#### EXTRACTED MATERIAL

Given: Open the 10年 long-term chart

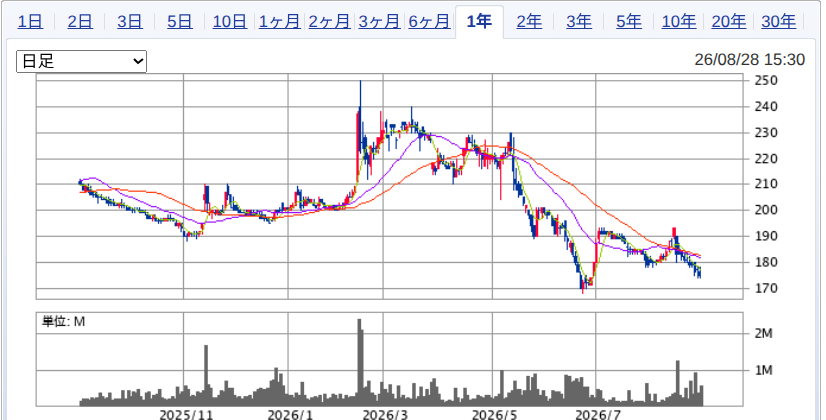Looking at the screenshot, I should [x=678, y=22].
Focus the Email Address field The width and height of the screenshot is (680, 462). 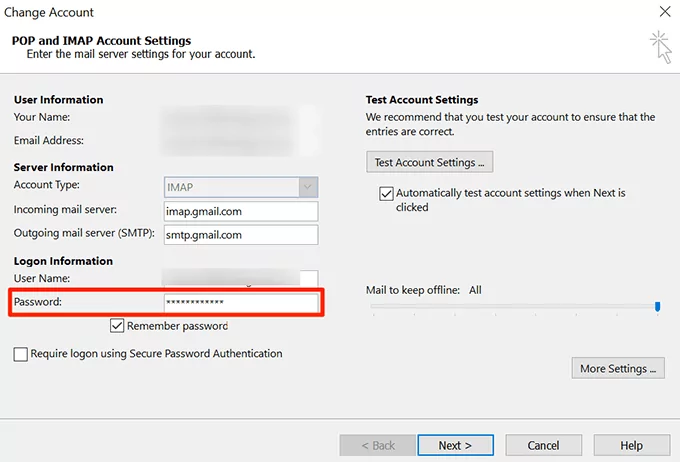[x=241, y=141]
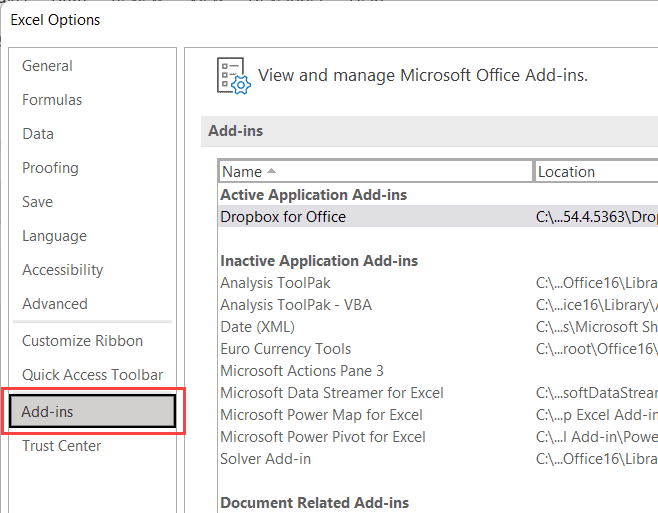Choose Microsoft Power Pivot for Excel

pyautogui.click(x=322, y=437)
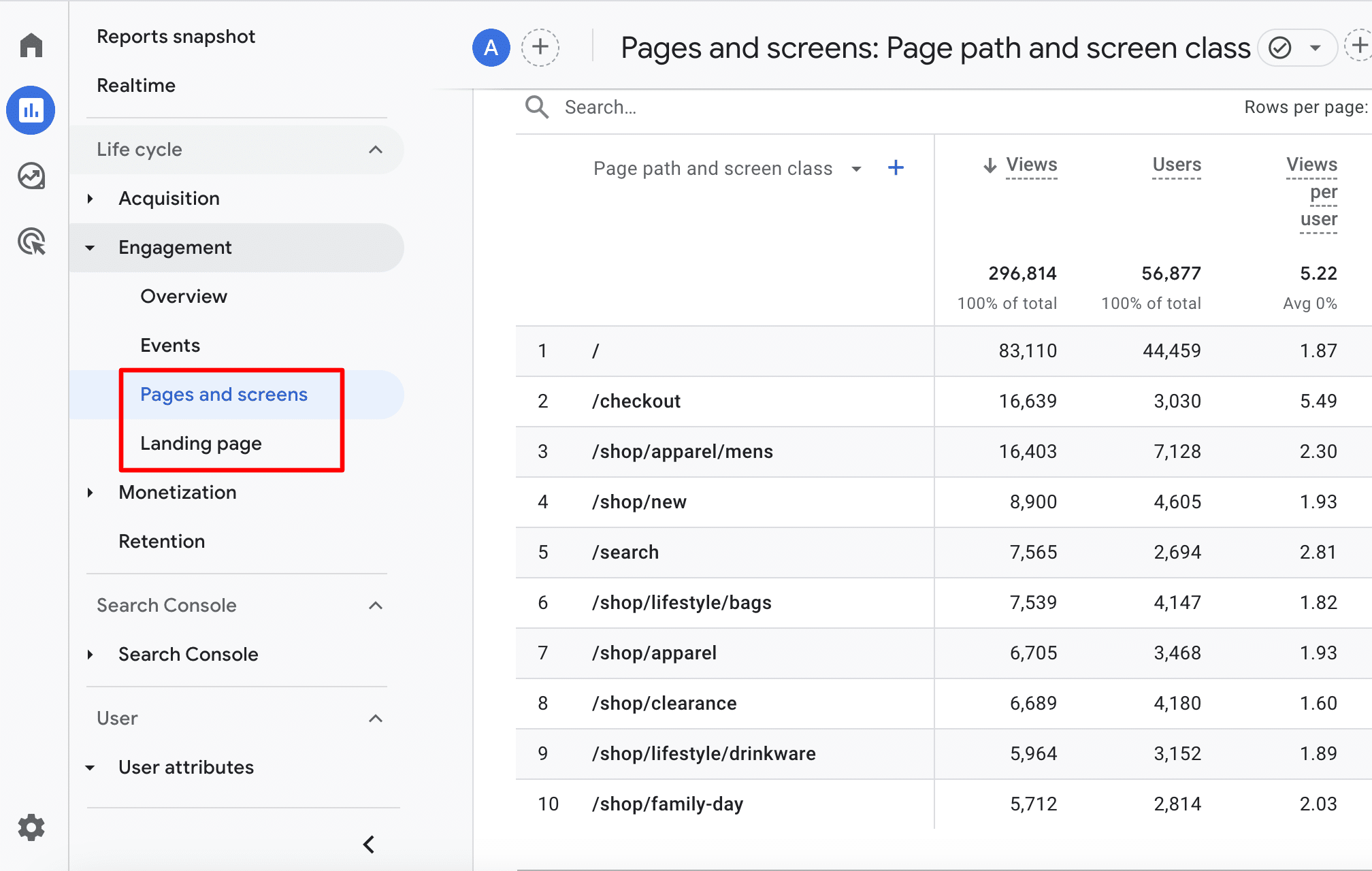
Task: Collapse the Search Console section
Action: click(x=376, y=605)
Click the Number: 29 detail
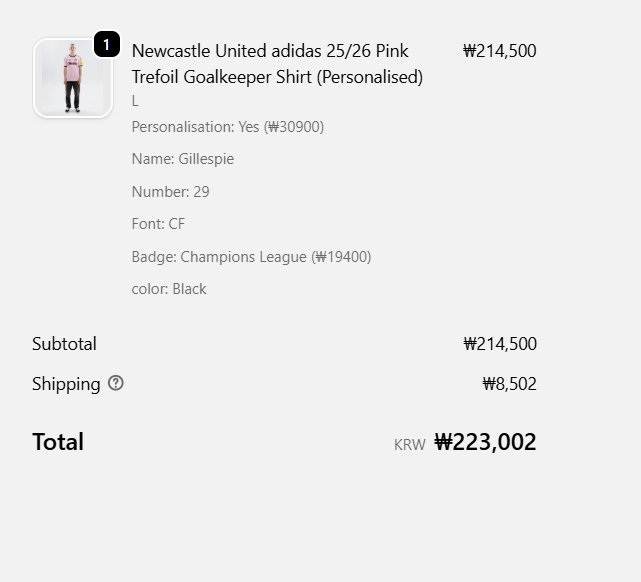This screenshot has width=641, height=582. (170, 192)
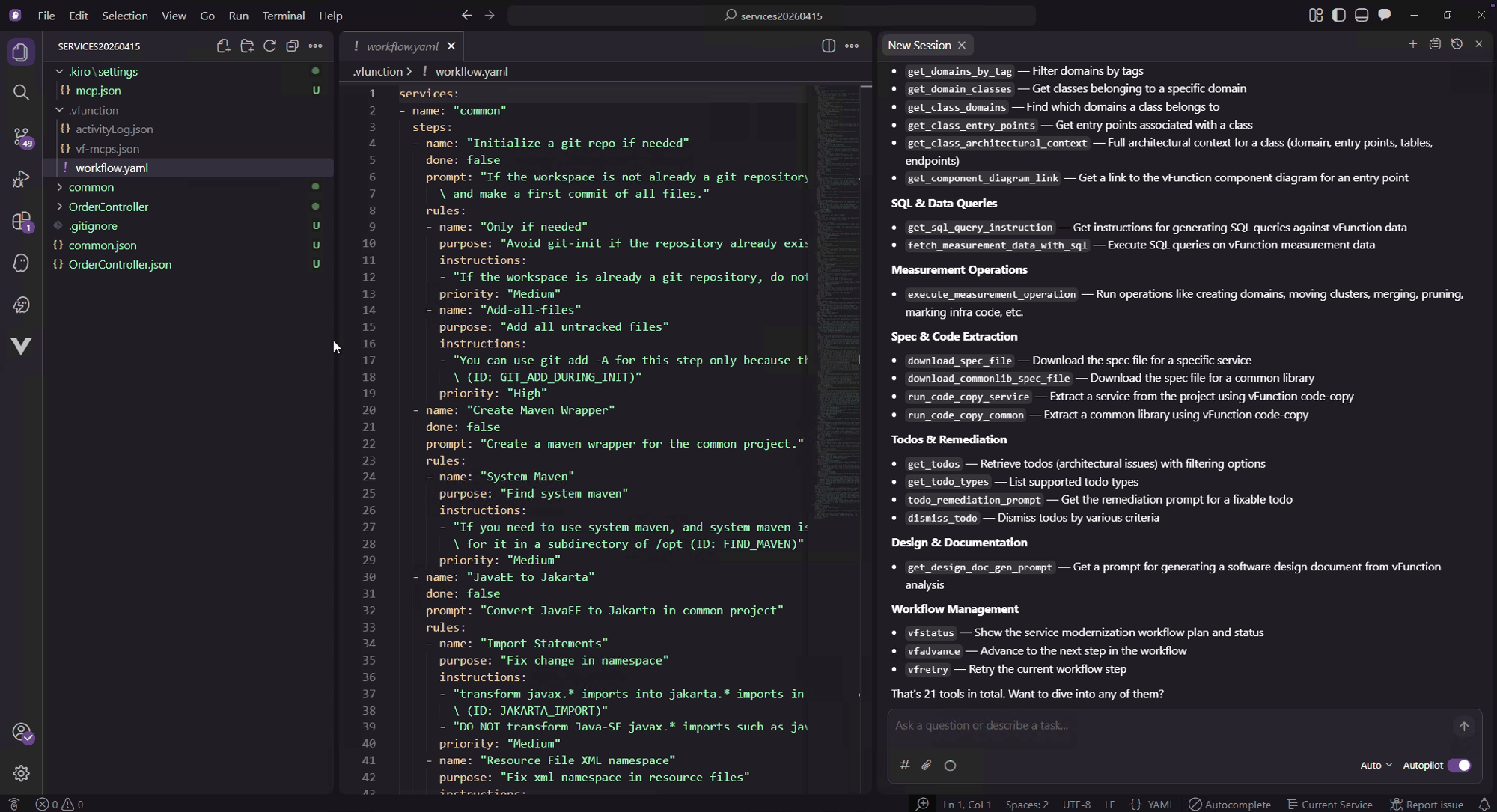
Task: Toggle the primary side bar visibility
Action: tap(1339, 15)
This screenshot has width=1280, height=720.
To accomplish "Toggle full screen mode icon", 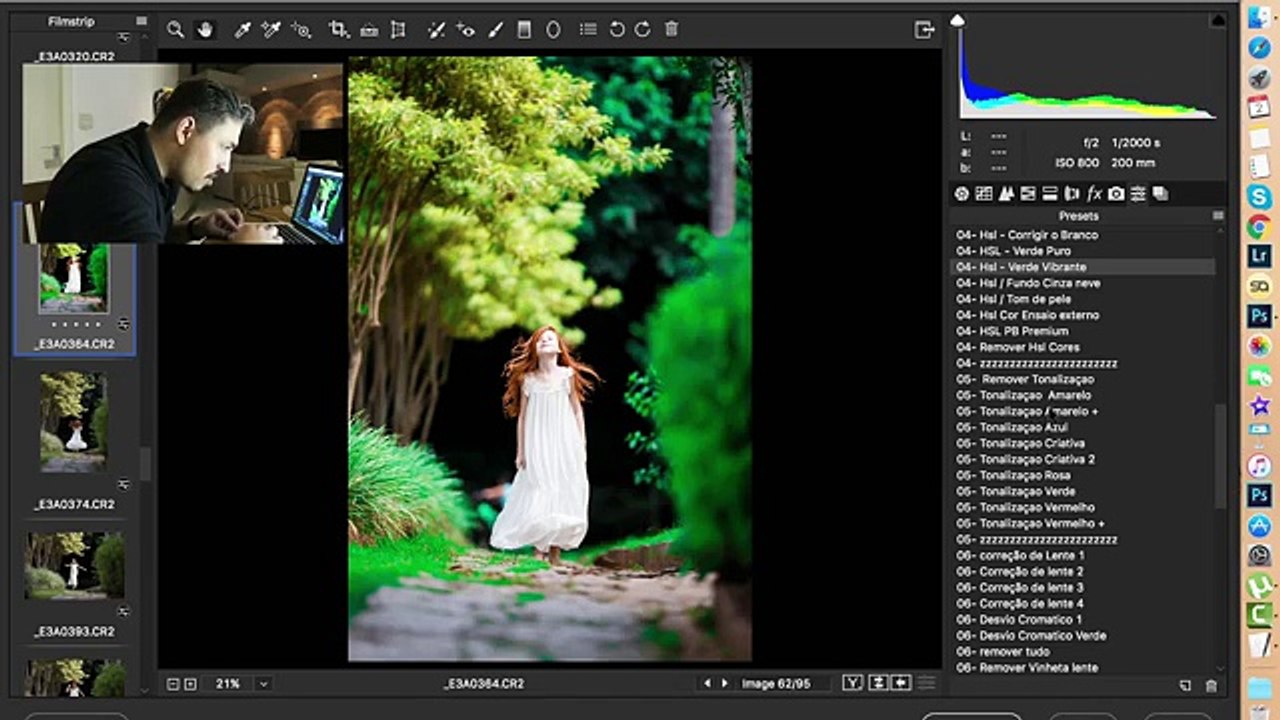I will [924, 30].
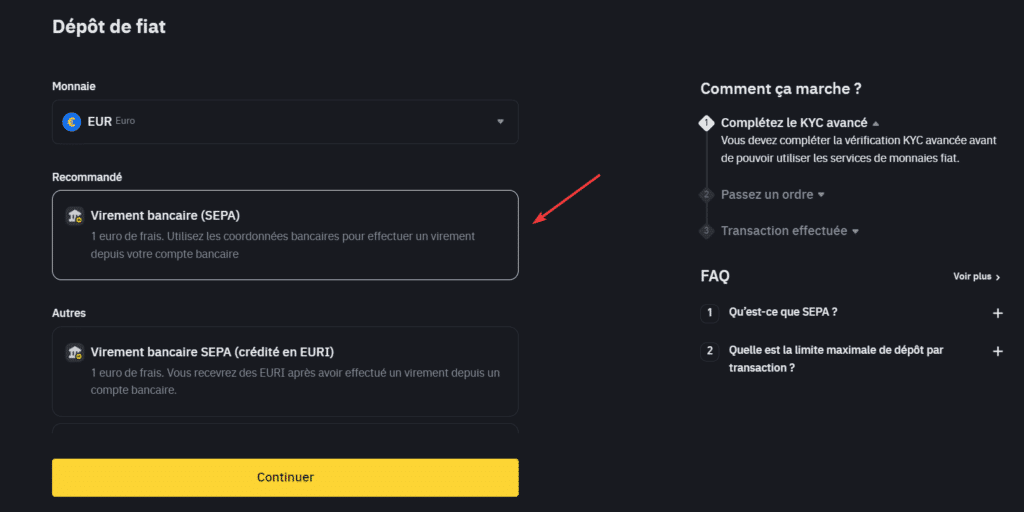The height and width of the screenshot is (512, 1024).
Task: Click the blue Euro currency icon
Action: [71, 121]
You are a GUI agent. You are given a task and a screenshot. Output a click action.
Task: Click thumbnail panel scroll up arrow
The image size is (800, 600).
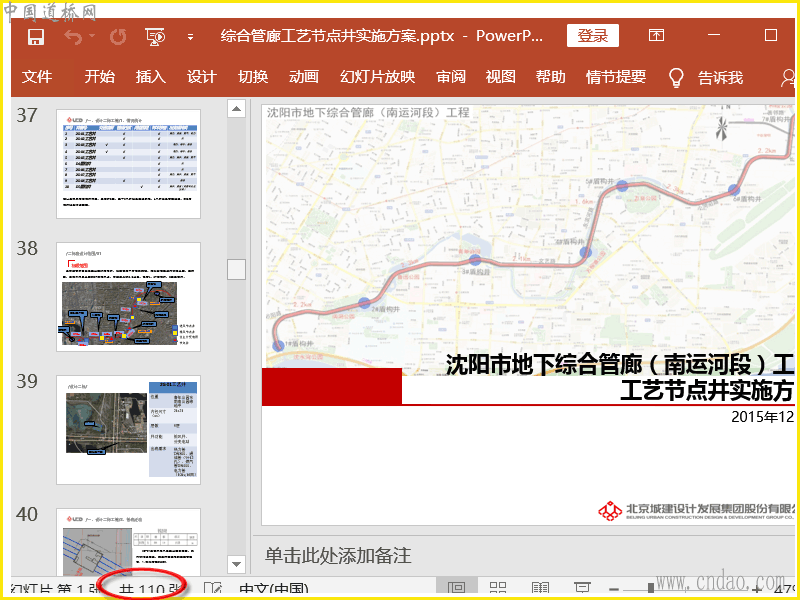pos(236,108)
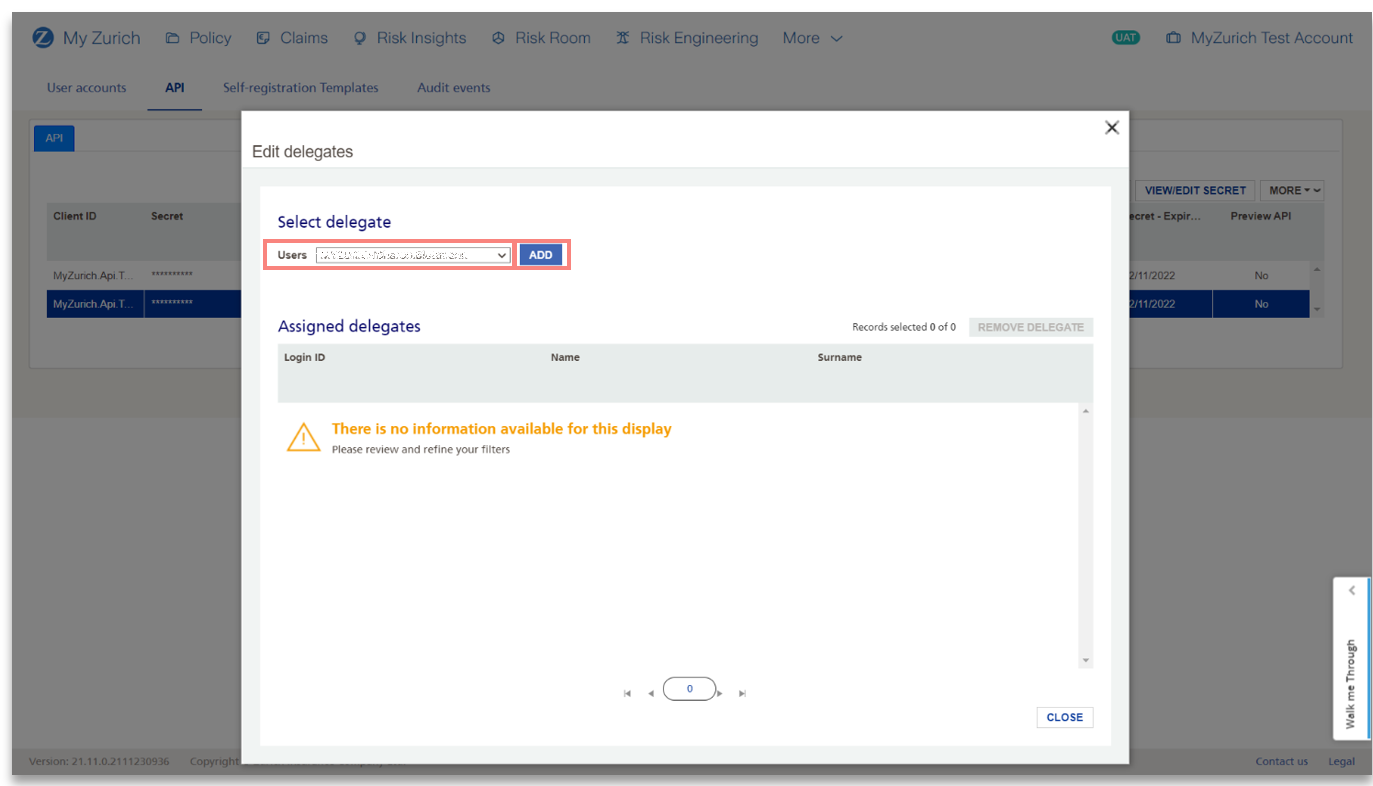
Task: Go to last page of delegates
Action: 742,693
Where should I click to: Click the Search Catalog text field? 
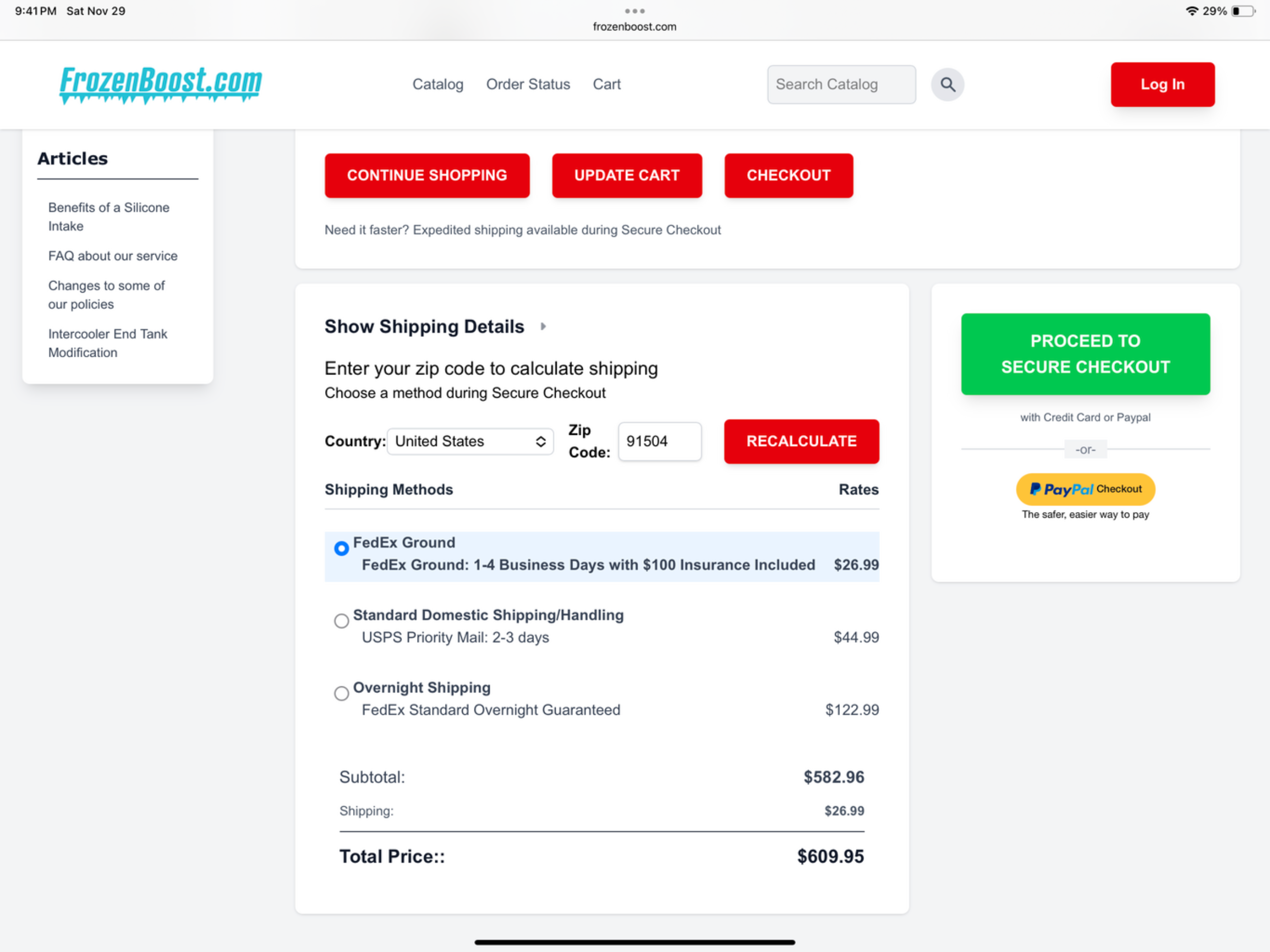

#### WHAT IS EXPECTED
Starting at the line containing "You are a GUI" and going through the end of the data, write those lines out again with "thumbnail panel" swapped for "preview pane" and everything else left as it is. Don't include the pictures.

#### ANSWER BELOW
You are a GUI agent. You are given a task and a screenshot. Output a click action.
Task: Click preview pane scroll up arrow
The image size is (800, 600).
pos(236,108)
Task: Go to last page of delegates
Action: 742,693
Where should I click to: Click the Search Catalog text field? 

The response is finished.